Guest worker programs and legal slavery in America
By Briana Kerensky
We always hear about illegal immigrants who fight to get into the U.S. for their slice of sweet American pie, but end up working dangerous jobs in industries like agriculture and food processing. And they can’t do anything about it without risking a one-way ticket back home.
But it’s not only illegal immigrants who are trapped in this cycle. Guest worker programs are a legal way for employers to become taskmasters and foreign laborers to be their slaves.
There are two programs currently run by the U.S. government to import hundreds of thousands of unskilled laborers. H-2A hires people for agricultural work, and H-2B hires people for non-farming tasks such as seafood processing and hotel maintenance. According to regulations, the programs can only distribute visas that are good for one year (sheep herders are the exception: they get three years). In the case of agricultural work, that can be cut to just one season.
Unfortunately, many of the people recruited to be H-2 workers, who are often from poorer areas such as Guatemala and India, are not told that their chance to make it in America has an expiration date.

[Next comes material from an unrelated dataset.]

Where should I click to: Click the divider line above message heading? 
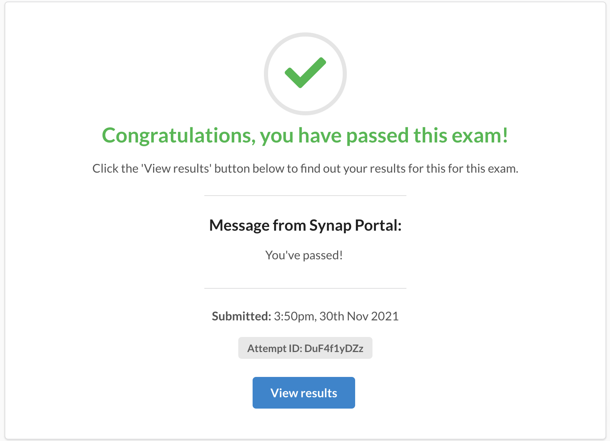pyautogui.click(x=305, y=196)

Many recruiters are hired by corporations (such as hotels and food processors) and go to different nations to find laborers, lie about the time limit, and unnecessarily charge them thousands of dollars. But earning minimum wage, and having portions of that wage deducted for extraneous fees such as travel and housing (which employers are supposed to provide), leaves many workers in serious debt.
Daniel Castellanos paid $500 to travel from Lima, Peru to New Orleans as a guest worker in 2006. Originally told by a recruiter that he would be working in construction for $15 an hour for 60 hours a week, Castellanos was instead forced to do menial tasks at luxury hotels for below minimum wage. Today, Castellanos helps run the Alliance of Guest Workers for Dignity, a branch of the New Orleans Workers’ Center for Racial Justice.
“All the recruitment they sell you is a dream,” Castellanos said. “I had to pay housing and food, and it’s super expensive. My wife and children, I had to send money to them to live in Peru and I didn’t have opportunity to do that because they only paid me cheap labor wages.”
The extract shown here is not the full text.